The planning strategy should match question structure—wrong decomposition causes cascading errors.

2. Information Acquisition

Three sub-components:

Retrieval tools: Search engines, databases, APIs, code execution
Retrieval timing: Adaptive—retrieve based on confidence, not every step
Information filtering: Score retrieved documents for relevance, discard noise

Retrieval Timing Decision

$$\text{retrieve}(q) = \begin{cases} \text{True} & \text{if } \text{confidence}(q) < \tau \\ \text{False} & \text{otherwise} \end{cases}$$

The threshold τ is learned or tuned per domain. High-stakes domains (medical, legal) should retrieve more aggressively; general knowledge can rely on the model.

3. Memory Management

Handle long-horizon tasks that exceed context:

Consolidation: Compress retrieved info into summaries. "These 5 documents all say X" → store "X" once.
Indexing: Organize by topic/relevance for fast lookup. Don't linear-scan all memory on every query.
Updating: Revise stored info when new evidence arrives. Don't keep stale facts.
Forgetting: Actively discard outdated/irrelevant information. Memory has a cost.

:: Data segment ::

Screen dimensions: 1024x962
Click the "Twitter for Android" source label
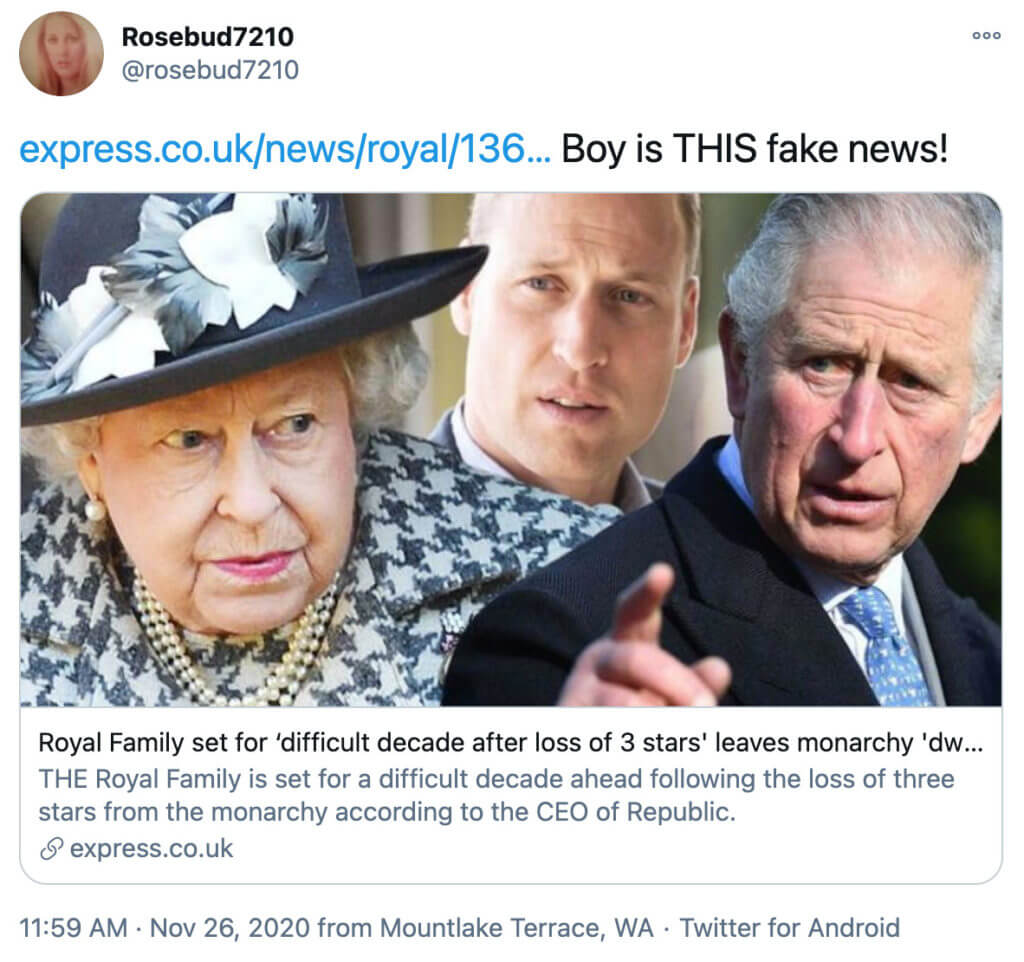pos(789,927)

:: Exercise set ::
1/ For the text on retrieval and memory management, decide whether each statement agrees with it: (a) retrieval should be performed at every step, (b) medical and legal domains should retrieve more aggressively, (c) stored information should be kept permanently. Answer yes or no for each and quote the deciding words.
2/ Reproduce the passage of the text on retrieval and memory management starting with "Consolidation: Compress retrieved" and going on through "has a cost.".
Use only the text on retrieval and memory management, not the material.

:: Answers to this exercise ::
1/
(a) No: "Adaptive—retrieve based on confidence, not every step"
(b) Yes: "High-stakes domains (medical, legal) should retrieve more aggressively"
(c) No: "Actively discard outdated/irrelevant information."

2/
Consolidation: Compress retrieved info into summaries. "These 5 documents all say X" → store "X" once.
Indexing: Organize by topic/relevance for fast lookup. Don't linear-scan all memory on every query.
Updating: Revise stored info when new evidence arrives. Don't keep stale facts.
Forgetting: Actively discard outdated/irrelevant information. Memory has a cost.